A cambio de la carne está el pescado, porque es el alimento que circunda las leyendas escritas en el libro de la palabra de Dios, como aquella ocasión cuando Jesús los multiplicó para saciar el hambre del pueblo que, apostado en el prado, escuchaba con fe y atención su doctrina.
Coligado a la abundancia y la multiplicación de los panes y los peces, en las jornadas santas se participa toda clase de manjares, pero en esta oportunidad confederada a la unión familiar, al compartir, incluso, con los cercanos de la cuadra, los linajes y cercanos, pero sobre todo con aquel que no tiene la fortuna de llevar el grano a la humilde mesa de su hoguera.
Visto de esta manera, la Semana Santa es realmente un escenario de meditación, de cooperación, de rendir tributo al Creador del universo, de hacer las paces con el corazón y alimentar el espíritu de sanación, acciones que a mi modo de ver no afectan a nadie y menos contradice a quienes practican otras creencias, respetables, por cierto.
En esta avalancha de expresiones vanas en las que ha entrado la humanidad de marcas, fetichismo, moda y pasarela, de apariencias, traiciones y chantajes, de arrogancia y ambiciones, de arremetidas, insultos y violencia, de comportamientos adversos catalogados como “normales” por la humanidad para justificar lo indebido y tranzar a medias con su conciencia.
En estas épocas de desconsuelo, terrorismo y miedo, de guerras, sangre y dolor, de bombas y fusiles descontrolados, de amenazas nucleares, desigualdad y abusos, donde unos acumulan bienes y otros claman como el leproso por las migas caídas bajo la mesa.
En estas épocas cuando incluso la naturaleza se siente y se sacude como queriendo cavilar y esculcar también al interior de su entraña…

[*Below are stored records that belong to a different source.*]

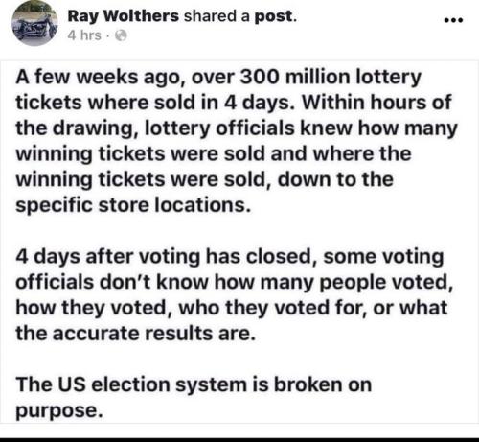Open Ray Wolthers' profile via name link

pyautogui.click(x=124, y=16)
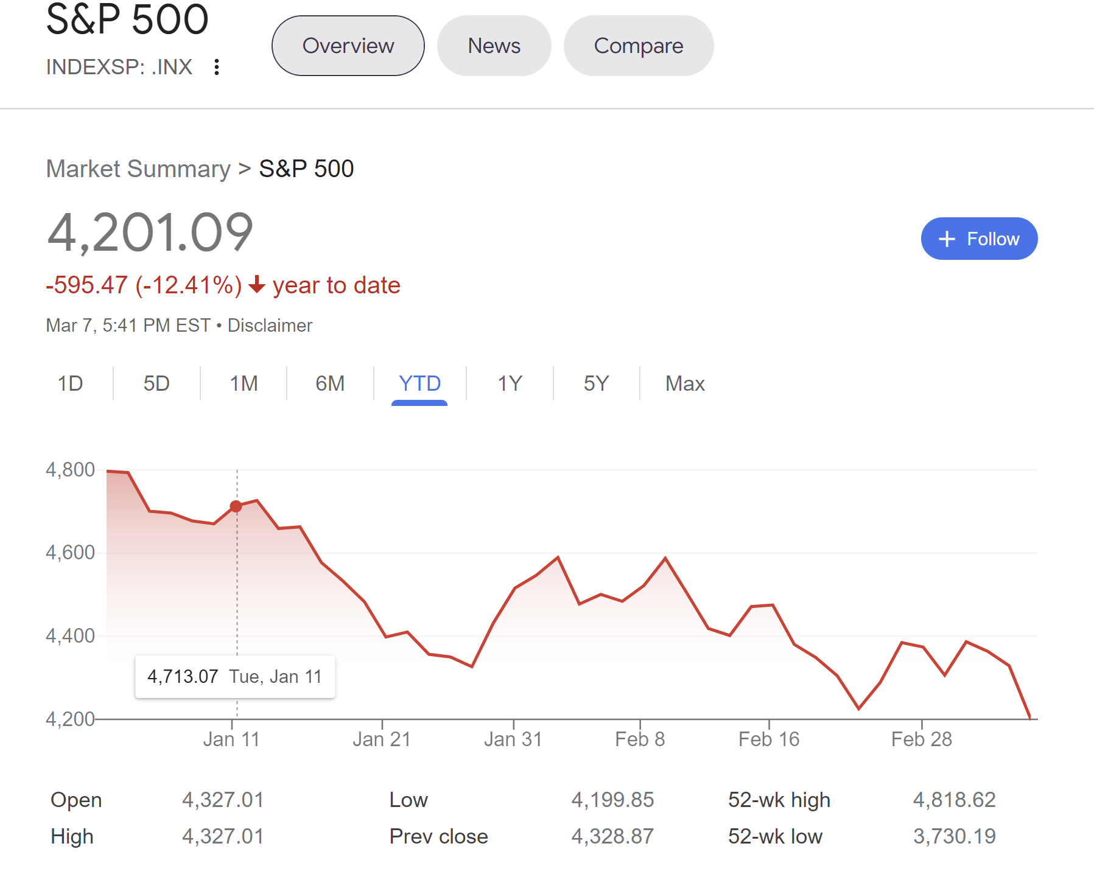Click the Disclaimer link
Screen dimensions: 1094x877
[270, 326]
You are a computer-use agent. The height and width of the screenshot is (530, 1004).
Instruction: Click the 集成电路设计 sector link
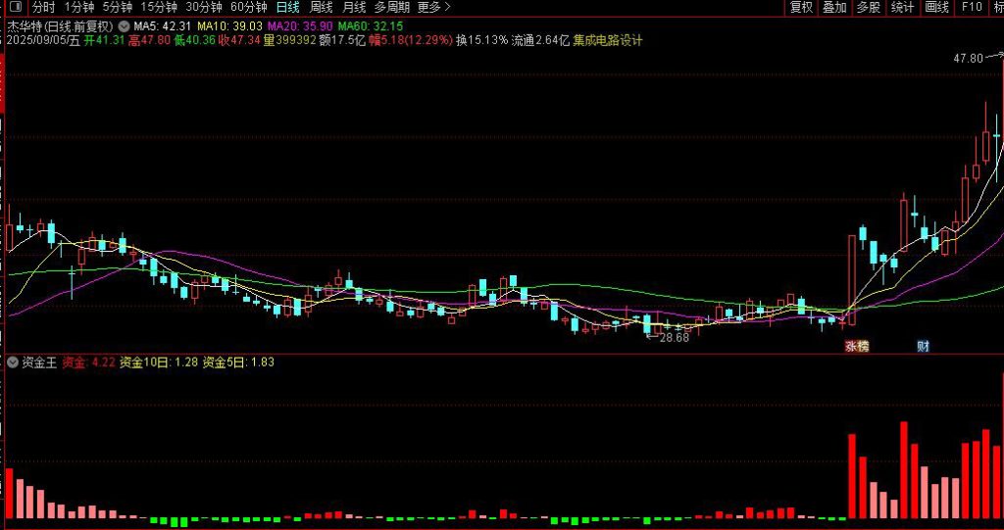point(608,40)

En estos días bien vale la pena hacer un alto en el camino y una pausa en medio del desaforado devenir del tiempo para edificar un inventario de actuaciones y sosegarnos sobre aquellas cosas que no las condena nadie más que la vida, esa misma que es implacable, a la que todos llegamos y de la que todos nos tenemos que despedir sin excepción de credo, creencia o religión.
Vacacionar en estos días es algo provechoso para la economía y más cuando se sale en manada a compartir otras aventuras y experiencias, cuando se participa de las muy nutridas y atractivas programaciones que ofrecen algunas ciudades y destinos donde el arte en todas sus manifestaciones se conjuga de manera precisa con la oración.

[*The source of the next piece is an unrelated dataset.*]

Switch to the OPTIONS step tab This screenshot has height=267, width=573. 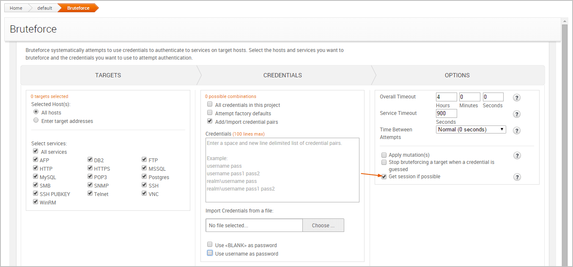[x=457, y=75]
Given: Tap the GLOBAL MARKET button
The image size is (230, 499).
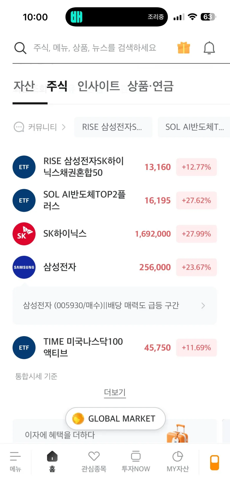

Por eso a nadie le hace mal visitar los salones de exposiciones y admirar el arte de los aplaudidos pintores y escultores, regocijarse con los majestuosos conciertos protagonizados por voces atenoradas de cadencias envolventes, saborear la gastronomía propia de cada pueblo y asistir a los espacios donde la palabra toma valor y lo estético se muestra como manjar para estimular el alma.
A nadie le afecta, y menos contradice sus creencias, alegrarse con una obra de teatro o la puesta en escena de temáticas valiosas protagonizadas por artistas lugareños, ir al templo simbolizado en los elevados muros de las catedrales o en el alto de la montaña donde, al estilo del Monte de los Olivos, se divisa el firmamento y se escucha la voz profunda de la conciencia.
En fin… llegó la Semana Santa y mientras unos empacan en las maletas los ajuares de playa brisa y mar, los elementos de acicalamientos para asistir a festines y bacanales, otros alistan su liviano equipaje y transitar hacia el interior de su ser para encontrarse con la paz, la armonía, el auto perdón, la liberación y el sosiego; travesía donde seguramente no tendrán que hacer reservaciones ni transferencias, permanecer horas atascados en trancones, dormir en el piso de los aeropuertos, pagar propina y menos facturar iva ni cover.
¡Bienvenida la Semana Santa a nuestros corazones!